WHAT THE TASK REQUIRES => Reproduce all of the data below line for line, without changing anything.
* Begin DATA IN THIS EXERCISE *
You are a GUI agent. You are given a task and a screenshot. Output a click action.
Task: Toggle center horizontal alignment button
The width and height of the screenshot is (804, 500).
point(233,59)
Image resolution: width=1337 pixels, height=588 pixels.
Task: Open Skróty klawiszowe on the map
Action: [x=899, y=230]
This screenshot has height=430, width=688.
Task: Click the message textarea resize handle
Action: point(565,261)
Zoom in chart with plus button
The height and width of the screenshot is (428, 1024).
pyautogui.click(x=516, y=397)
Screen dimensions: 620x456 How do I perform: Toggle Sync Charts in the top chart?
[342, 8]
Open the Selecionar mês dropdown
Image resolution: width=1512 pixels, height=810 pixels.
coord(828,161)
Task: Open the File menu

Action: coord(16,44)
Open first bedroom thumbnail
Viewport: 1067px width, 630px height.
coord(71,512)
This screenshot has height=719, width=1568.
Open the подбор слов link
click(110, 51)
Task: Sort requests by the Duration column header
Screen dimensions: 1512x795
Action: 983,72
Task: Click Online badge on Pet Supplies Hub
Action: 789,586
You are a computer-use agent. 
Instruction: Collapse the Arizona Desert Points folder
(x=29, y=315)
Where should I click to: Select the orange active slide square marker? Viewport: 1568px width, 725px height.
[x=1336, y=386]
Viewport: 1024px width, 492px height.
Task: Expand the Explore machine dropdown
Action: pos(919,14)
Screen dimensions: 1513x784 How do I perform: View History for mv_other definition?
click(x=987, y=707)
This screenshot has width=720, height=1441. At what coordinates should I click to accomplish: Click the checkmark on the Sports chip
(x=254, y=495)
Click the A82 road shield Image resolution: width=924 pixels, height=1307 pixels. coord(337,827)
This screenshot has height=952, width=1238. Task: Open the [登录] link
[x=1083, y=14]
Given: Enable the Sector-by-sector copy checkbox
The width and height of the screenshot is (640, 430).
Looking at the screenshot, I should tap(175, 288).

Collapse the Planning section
* End DATA IN THIS EXERCISE *
FINAL RESULT =>
You are a GUI agent. You are given a task and a screenshot. Output a click action.
Task: Toggle center horizontal alignment button
The width and height of the screenshot is (804, 500).
point(233,59)
Image resolution: width=1337 pixels, height=588 pixels.
Task: Open Skróty klawiszowe on the map
Action: [x=899, y=230]
This screenshot has height=430, width=688.
Task: Click the message textarea resize handle
Action: point(565,261)
Zoom in chart with plus button
The height and width of the screenshot is (428, 1024).
pyautogui.click(x=516, y=397)
Screen dimensions: 620x456 How do I perform: Toggle Sync Charts in the top chart?
[342, 8]
Open the Selecionar mês dropdown
Image resolution: width=1512 pixels, height=810 pixels.
coord(828,161)
Task: Open the File menu

Action: coord(16,44)
Open first bedroom thumbnail
Viewport: 1067px width, 630px height.
coord(71,512)
This screenshot has height=719, width=1568.
Open the подбор слов link
click(110, 51)
Task: Sort requests by the Duration column header
Screen dimensions: 1512x795
Action: 983,72
Task: Click Online badge on Pet Supplies Hub
Action: 789,586
You are a computer-use agent. 
Instruction: Collapse the Arizona Desert Points folder
(x=29, y=315)
Where should I click to: Select the orange active slide square marker? Viewport: 1568px width, 725px height.
[x=1336, y=386]
Viewport: 1024px width, 492px height.
Task: Expand the Explore machine dropdown
Action: pos(919,14)
Screen dimensions: 1513x784 How do I perform: View History for mv_other definition?
click(x=987, y=707)
This screenshot has width=720, height=1441. At what coordinates should I click to accomplish: Click the checkmark on the Sports chip
(x=254, y=495)
Click the A82 road shield Image resolution: width=924 pixels, height=1307 pixels. coord(337,827)
This screenshot has height=952, width=1238. Task: Open the [登录] link
[x=1083, y=14]
Given: Enable the Sector-by-sector copy checkbox
The width and height of the screenshot is (640, 430).
Looking at the screenshot, I should tap(175, 288).

Collapse the Planning section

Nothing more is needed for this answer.